Reputation: 311
Problem: I am using R and stringr and I have a very long regular expression using the "or" operator that I save to an object and use with stringr. How can I break it up into multiple lines in R so I do not have to keep scrolling to the right in my source editor? When I try commas, only the first line is recognized. Most answers to this question have been for other programming languages (i.e. not R).
regex_of_sites <- "side|southeast|north|computer|engineer|first|south|pharm|left|southwest|level|second|thirteenth"
Upvotes: 3
Views: 662
Reputation: 627190
Since you are using the pattern with stringr methods that use ICU regex flavor, you may use a (?x)
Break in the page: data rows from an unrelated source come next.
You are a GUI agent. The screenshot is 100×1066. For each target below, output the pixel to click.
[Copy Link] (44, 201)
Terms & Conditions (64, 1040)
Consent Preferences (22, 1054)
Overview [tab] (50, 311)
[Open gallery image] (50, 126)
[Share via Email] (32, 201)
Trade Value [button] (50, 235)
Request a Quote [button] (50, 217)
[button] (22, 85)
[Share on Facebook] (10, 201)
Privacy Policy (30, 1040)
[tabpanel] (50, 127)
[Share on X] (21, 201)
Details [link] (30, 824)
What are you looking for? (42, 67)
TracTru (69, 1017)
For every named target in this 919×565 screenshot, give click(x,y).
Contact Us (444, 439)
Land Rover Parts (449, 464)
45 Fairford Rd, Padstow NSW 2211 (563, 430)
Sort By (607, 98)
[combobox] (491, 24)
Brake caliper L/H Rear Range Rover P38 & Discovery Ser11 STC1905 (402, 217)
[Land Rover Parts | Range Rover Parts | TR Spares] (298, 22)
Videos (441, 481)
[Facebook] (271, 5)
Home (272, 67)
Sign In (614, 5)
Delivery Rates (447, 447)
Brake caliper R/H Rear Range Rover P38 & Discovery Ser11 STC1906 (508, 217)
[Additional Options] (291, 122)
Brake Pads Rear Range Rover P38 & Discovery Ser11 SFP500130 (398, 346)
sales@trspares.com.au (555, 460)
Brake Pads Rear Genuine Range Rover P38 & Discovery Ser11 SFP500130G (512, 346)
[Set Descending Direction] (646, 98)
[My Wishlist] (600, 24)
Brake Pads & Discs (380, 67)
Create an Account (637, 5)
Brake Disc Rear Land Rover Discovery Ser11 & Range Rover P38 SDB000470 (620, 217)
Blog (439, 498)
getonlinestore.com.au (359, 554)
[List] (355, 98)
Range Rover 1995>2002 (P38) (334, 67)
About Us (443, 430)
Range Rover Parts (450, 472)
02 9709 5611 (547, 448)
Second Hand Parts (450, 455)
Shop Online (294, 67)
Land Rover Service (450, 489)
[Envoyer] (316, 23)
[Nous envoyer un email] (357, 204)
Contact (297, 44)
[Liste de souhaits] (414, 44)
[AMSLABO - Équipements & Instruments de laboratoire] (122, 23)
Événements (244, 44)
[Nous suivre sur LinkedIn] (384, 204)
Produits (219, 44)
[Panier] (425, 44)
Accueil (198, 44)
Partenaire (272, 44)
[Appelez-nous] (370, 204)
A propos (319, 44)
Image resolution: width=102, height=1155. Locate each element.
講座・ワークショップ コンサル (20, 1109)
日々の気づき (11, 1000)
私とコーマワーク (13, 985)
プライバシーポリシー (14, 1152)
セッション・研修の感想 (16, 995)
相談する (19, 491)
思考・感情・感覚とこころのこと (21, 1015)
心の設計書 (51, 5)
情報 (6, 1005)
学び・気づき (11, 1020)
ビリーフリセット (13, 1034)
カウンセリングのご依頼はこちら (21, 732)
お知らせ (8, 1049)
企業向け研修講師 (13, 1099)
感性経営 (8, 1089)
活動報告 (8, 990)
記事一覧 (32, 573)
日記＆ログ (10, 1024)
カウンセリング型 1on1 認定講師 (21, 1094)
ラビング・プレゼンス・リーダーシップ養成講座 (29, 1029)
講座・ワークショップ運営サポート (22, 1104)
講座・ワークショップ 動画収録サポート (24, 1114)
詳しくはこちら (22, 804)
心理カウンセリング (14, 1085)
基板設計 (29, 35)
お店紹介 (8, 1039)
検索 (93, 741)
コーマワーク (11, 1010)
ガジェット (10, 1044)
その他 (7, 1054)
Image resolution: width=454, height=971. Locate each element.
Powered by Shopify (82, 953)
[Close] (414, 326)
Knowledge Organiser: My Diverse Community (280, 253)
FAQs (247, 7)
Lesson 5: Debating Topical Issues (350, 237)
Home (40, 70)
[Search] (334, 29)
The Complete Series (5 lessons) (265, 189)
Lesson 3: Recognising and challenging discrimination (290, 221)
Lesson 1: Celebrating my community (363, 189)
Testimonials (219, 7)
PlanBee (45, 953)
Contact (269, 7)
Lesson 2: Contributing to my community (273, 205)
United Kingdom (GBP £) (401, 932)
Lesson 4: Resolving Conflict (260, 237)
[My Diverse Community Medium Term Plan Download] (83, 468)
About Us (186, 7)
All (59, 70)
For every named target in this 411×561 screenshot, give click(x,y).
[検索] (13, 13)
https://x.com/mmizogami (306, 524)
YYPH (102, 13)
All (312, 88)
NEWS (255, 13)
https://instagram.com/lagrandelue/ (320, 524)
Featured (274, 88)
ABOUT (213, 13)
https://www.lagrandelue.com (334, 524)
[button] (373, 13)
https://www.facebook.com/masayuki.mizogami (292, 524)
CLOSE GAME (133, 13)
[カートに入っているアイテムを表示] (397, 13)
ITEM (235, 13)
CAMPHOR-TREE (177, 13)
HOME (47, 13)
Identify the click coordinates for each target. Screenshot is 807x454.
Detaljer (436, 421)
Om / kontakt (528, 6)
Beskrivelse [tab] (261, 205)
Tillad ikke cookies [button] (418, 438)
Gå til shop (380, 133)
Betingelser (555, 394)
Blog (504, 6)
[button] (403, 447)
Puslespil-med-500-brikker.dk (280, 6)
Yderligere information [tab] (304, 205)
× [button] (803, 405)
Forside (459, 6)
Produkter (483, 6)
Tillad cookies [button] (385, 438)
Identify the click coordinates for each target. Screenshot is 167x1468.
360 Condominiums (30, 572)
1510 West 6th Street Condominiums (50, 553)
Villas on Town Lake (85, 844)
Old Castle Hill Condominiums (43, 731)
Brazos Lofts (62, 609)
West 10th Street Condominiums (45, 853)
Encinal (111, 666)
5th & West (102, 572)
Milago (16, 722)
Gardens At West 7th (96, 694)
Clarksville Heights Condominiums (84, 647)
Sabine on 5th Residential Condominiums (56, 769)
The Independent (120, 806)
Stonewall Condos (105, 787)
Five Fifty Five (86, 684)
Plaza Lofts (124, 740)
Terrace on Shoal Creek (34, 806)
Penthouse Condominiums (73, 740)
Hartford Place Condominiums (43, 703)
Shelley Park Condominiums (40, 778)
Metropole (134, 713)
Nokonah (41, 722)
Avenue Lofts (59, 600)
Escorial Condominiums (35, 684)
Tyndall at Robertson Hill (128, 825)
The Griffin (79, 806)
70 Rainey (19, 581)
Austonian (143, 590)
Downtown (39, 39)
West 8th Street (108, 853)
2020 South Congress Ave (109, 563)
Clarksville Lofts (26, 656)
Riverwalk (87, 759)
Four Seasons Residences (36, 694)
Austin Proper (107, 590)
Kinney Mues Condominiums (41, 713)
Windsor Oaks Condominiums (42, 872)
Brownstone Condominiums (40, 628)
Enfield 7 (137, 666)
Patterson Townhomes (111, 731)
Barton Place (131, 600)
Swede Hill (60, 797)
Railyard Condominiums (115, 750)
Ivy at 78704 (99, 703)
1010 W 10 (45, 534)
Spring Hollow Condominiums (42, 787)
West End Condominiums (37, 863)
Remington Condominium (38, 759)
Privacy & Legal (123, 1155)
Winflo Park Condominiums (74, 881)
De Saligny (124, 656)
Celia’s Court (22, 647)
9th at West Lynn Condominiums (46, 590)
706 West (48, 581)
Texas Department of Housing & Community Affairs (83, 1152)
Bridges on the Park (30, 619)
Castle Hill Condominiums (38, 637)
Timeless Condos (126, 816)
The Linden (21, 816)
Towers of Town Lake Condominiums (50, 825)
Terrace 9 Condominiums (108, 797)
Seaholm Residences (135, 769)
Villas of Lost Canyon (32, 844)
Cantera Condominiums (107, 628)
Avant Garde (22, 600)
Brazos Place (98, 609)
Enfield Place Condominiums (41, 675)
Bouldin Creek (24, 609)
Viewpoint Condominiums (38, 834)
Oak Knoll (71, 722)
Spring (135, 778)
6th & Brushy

free spacing (also called verbose, or ignore pattern whitespace) modifier where all unescaped whitespace is ignored when compiling the pattern, and there is a possibility to add comments after an unescaped #
on each line (so, all literal #
must be escaped).
Here is an example:
> library(stringr)
> regex_of_sites <- "(?x)side # Term 0
+ |southeast # Term 1
+ |north # Term 1
+ |computer # Term 2
+ |engineer
+ |first
+ |south
+ |pharm
+ |left
+ |southwest
+ |level
+ |second
+ |thirteenth"
> str_extract_all("first level", regex_of_sites)
[[1]]
[1] "first" "level"
The same modifier is supported by the PCRE patterns used in base R regex functions with perl=TRUE
.
Upvotes: 6
Reputation: 206466
The regular expression is just a string. You can paste it together across multiple lines like any other string
regex_of_sites <- paste0("side|southeast|north|computer|engineer|",
"first|south|pharm|left|southwest|",
"level|second|thirteenth")
Upvotes: 4